Home > Publications > 2021 > Special report on the Taxation (Annual Rates for 2020–21, Feasibility Expenditure, and Remedial Matters) Act 2021 > Portfolio investment entities – remedial amendments


Special report on the Taxation (Annual Rates for 2020–21, Feasibility Expenditure, and Remedial Matters) Act 2021

 

April 2021


 

Portfolio investment entities – remedial amendments


Changing the due dates for locked-in PIEs

Sections 25E, 25J, 25K and 61 of the Tax Administration Act 1994

The amendment brings forward the date to 15 May by which multi-rate portfolio investment entities (PIEs) that are a superannuation fund or retirement savings scheme are required to file detailed income information for their investors.

Background

Existing rules provide for a year-end square-up of the tax on income from multi-rate PIEs for natural persons. This PIE tax square-up happens alongside the year-end process for income tax. The outcome of the square-up is applied to the person’s end-of-year income tax position, resulting in one overall tax refund or bill, if any. However, currently the due date for filing of PIE information is not standardised which can result in delays in squaring up taxpayers PIE tax.

Key features

The amendment brings forward the filing due date by which multi-rate PIEs that are a superannuation fund or retirement savings scheme are required to file detailed income information for their investors to 15 May, to align with that of other multi-rate PIEs and enable the year-end square-up.

Application date

This amendment applies retrospectively from the 2020−21 income year to align with the application date of the new PIE rules. The first filing due date under the change is 15 May 2021.

• _DATA LINES_
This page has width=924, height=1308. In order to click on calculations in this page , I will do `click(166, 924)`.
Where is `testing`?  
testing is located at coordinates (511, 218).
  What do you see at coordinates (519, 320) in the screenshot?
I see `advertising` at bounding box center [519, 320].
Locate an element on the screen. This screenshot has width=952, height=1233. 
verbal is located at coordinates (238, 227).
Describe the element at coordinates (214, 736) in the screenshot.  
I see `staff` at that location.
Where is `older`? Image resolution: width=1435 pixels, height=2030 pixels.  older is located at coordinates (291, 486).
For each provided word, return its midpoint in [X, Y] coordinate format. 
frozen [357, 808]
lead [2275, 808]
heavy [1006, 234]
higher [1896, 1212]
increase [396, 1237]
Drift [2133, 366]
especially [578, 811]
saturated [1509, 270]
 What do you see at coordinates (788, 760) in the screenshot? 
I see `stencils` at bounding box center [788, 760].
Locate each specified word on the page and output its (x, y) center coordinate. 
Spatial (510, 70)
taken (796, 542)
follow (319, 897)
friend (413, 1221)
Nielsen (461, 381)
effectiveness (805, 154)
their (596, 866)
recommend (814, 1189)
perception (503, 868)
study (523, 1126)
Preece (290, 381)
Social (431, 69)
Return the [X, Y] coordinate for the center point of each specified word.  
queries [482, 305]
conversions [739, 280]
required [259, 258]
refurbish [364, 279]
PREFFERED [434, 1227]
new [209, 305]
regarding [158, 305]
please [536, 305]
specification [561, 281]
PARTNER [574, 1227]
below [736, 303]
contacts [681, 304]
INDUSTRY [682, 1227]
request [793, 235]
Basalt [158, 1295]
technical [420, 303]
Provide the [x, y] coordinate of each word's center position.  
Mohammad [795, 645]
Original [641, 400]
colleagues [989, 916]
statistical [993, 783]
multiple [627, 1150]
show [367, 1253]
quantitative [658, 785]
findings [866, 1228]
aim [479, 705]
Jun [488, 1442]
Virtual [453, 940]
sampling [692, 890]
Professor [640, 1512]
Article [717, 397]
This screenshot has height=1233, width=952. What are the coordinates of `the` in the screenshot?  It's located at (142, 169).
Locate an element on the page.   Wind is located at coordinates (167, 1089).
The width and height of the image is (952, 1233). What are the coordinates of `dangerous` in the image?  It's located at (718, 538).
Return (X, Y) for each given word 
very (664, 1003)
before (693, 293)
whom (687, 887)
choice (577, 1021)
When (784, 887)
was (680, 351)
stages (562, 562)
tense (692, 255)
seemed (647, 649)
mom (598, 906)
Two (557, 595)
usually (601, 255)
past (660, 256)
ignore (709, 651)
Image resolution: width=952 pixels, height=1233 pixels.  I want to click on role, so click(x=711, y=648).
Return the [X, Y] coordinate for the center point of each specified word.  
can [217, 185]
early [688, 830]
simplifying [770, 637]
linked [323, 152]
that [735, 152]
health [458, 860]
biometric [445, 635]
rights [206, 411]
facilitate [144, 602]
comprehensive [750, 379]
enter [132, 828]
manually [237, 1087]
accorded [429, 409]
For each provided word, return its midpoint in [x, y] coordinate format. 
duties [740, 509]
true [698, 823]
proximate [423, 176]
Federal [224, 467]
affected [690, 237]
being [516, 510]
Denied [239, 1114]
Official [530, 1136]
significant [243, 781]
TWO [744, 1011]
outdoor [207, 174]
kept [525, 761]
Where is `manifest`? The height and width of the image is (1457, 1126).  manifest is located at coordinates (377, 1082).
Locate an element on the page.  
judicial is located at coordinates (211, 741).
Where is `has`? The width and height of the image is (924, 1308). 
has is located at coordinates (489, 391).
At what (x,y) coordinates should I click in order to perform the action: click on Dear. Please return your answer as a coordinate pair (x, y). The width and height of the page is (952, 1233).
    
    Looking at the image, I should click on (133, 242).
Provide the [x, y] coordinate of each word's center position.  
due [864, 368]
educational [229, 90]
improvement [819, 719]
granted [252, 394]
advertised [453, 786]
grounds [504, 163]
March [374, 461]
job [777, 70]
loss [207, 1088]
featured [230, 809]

• _PROBLEMS TO SOLVE_
**1)** Return the passage from the excerpt on PIE remedial amendments that opens with the words containing "Existing rules provide" and closes with "the year-end square-up.", copied word for word.
**2)** Using the excerpt on PIE remedial amendments, answer these:
(a) Which Act contains the sections that the amendment concerns?
(b) What kind of multi-rate PIEs have their filing due date brought forward?
(c) From which income year does the amendment apply retrospectively?

• _RESPONSES BY TASK_
**1)**
Existing rules provide for a year-end square-up of the tax on income from multi-rate PIEs for natural persons. This PIE tax square-up happens alongside the year-end process for income tax. The outcome of the square-up is applied to the person’s end-of-year income tax position, resulting in one overall tax refund or bill, if any. However, currently the due date for filing of PIE information is not standardised which can result in delays in squaring up taxpayers PIE tax.

Key features

The amendment brings forward the filing due date by which multi-rate PIEs that are a superannuation fund or retirement savings scheme are required to file detailed income information for their investors to 15 May, to align with that of other multi-rate PIEs and enable the year-end square-up.

**2)**
(a) The Tax Administration Act 1994
(b) Those that are a superannuation fund or retirement savings scheme
(c) The 2020−21 income year